** Opening TEXT UNDER STUDY block **

Happy Saturday! We hope you had a better week than the crew of the Ever Given, the massive ship that went adrift and got stuck sideways in the Suez Canal.
It was a pretty good week here in the Ohio bureau. Last weekend I got to watch my alma mater, Ohio University, earn a big victory in the NCAA Tournament, knocking out defending champion Virginia in the first round. My Bobcats lost on Monday night to Creighton, but the team is young and the future is bright. Can’t wait for next year.
March Madness has always been my favorite sporting event of the year, at least in years without a Summer Olympics. I remember, as a kid, getting the issue of Sports Illustrated that featured the brackets as the centerfold and carefully bending back the staples so I could take it out and fill in my predictions. In college, I was lucky enough to cover the OU men’s basketball team when they won the Mid-American Conference tournament and earned a bid, so I got to attend in person (only the first round, alas). When we turned our basement into, for lack of a better term, a “man cave” a few years ago, we installed three televisions. Not because we’re ostentatious, but because during the first couple of rounds of the tournament, there might be up to three games on at once. Who wants to choose?

** Closing TEXT UNDER STUDY block **

_PROMPT 1_:
Revise the Saturday column by giving everything from "Happy Saturday! We" down to "the Suez Canal." with "massive ship" changed to "enormous vessel".
_PROMPT 2_:
Answer these questions on the Saturday column:
(a) Which team did Ohio University knock out in the first round?
(b) Which team beat the Bobcats on Monday night?
(c) How many televisions were installed in the basement?

** Opening DATA SHOWN block **

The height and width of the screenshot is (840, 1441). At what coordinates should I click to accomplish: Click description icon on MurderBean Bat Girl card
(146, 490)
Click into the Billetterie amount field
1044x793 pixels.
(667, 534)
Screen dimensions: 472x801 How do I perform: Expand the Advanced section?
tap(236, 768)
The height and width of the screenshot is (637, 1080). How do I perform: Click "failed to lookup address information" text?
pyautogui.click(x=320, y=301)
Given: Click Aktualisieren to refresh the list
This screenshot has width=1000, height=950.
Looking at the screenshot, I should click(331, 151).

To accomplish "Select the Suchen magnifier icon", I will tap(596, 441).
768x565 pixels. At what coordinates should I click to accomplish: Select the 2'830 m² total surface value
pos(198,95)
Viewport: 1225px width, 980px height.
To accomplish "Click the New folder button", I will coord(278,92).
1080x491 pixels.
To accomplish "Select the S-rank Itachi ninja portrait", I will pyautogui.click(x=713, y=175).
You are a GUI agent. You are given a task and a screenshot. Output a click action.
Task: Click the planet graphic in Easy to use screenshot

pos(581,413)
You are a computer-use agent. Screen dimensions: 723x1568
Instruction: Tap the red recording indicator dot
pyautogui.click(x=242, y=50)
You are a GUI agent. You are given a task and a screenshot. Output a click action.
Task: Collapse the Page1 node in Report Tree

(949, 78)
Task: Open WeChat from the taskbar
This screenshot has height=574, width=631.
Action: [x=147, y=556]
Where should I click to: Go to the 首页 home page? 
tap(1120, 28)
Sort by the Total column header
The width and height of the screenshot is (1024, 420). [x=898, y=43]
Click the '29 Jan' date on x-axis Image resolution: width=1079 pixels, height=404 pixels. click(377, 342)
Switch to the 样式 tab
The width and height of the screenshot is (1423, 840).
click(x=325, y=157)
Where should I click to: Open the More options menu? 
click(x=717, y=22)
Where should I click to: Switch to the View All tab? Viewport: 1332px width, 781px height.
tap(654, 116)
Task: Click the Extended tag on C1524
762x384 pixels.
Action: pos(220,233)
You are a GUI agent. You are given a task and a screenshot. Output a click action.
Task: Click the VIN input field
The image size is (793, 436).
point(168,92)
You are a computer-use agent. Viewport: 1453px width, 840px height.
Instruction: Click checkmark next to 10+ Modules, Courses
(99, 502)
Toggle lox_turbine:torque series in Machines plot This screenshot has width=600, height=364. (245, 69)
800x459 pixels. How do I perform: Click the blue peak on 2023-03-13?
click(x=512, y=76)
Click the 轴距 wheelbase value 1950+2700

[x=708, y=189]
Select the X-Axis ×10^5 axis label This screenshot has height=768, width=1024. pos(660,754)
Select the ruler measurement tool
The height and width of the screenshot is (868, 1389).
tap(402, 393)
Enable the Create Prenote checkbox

** Closing DATA SHOWN block **

_EXPECTED OUTPUT 1_:
Happy Saturday! We hope you had a better week than the crew of the Ever Given, the enormous vessel that went adrift and got stuck sideways in the Suez Canal.

_EXPECTED OUTPUT 2_:
(a) Virginia
(b) Creighton
(c) Three